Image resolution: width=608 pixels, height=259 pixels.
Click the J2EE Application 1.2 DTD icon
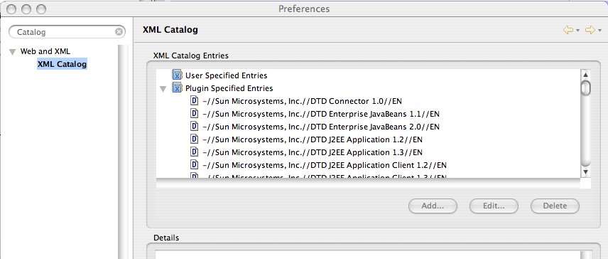pyautogui.click(x=195, y=139)
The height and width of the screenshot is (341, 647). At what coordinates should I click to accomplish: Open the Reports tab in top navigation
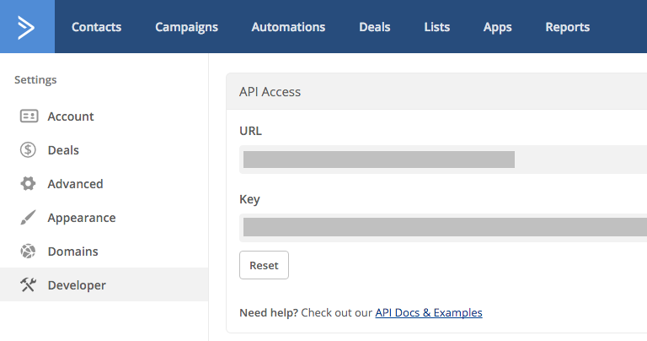pos(567,27)
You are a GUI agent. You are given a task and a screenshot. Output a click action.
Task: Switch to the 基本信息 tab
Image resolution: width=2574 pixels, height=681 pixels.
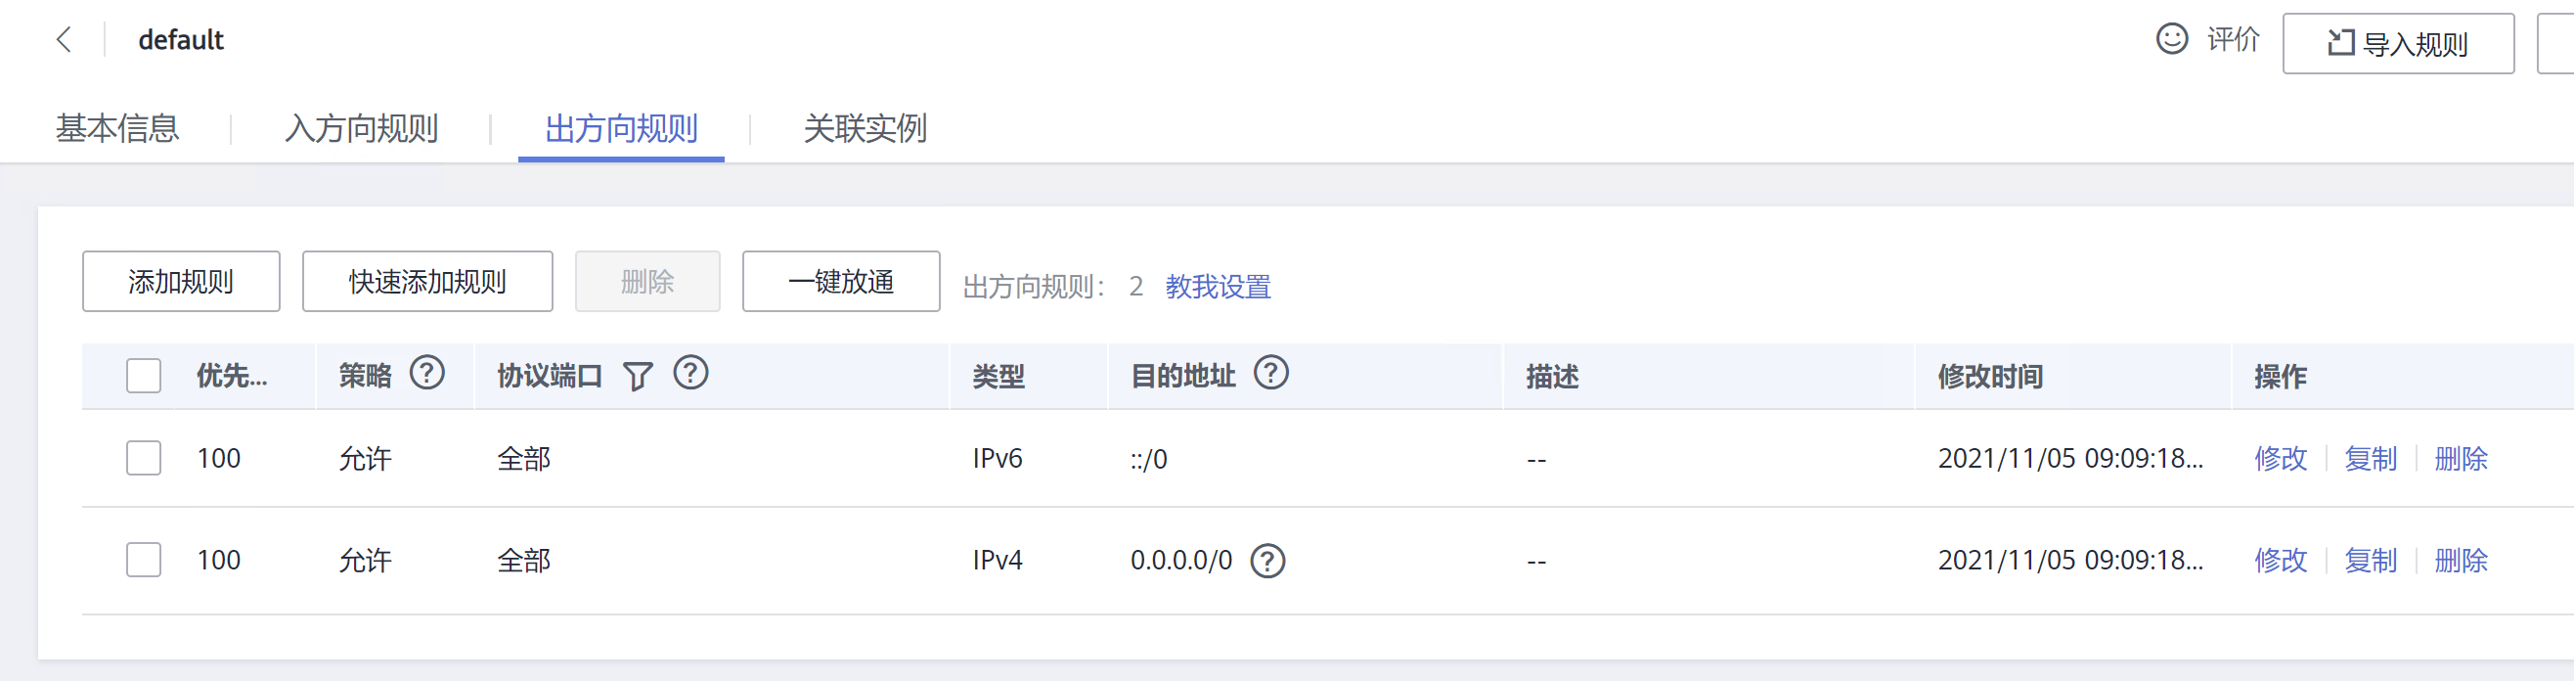[117, 128]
_ _ _ _
### WHAT YOU HAVE TO DO
Your answer must be an exact copy of the lines from the line with "Click the J2EE Application 1.2 DTD icon" to the final line of the data, both ends included, and no pictures.

### TASK RESPONSE
Click the J2EE Application 1.2 DTD icon
pyautogui.click(x=195, y=139)
The height and width of the screenshot is (341, 647). At what coordinates should I click to accomplish: Open the Reports tab in top navigation
pos(567,27)
You are a GUI agent. You are given a task and a screenshot. Output a click action.
Task: Switch to the 基本信息 tab
Image resolution: width=2574 pixels, height=681 pixels.
[117, 128]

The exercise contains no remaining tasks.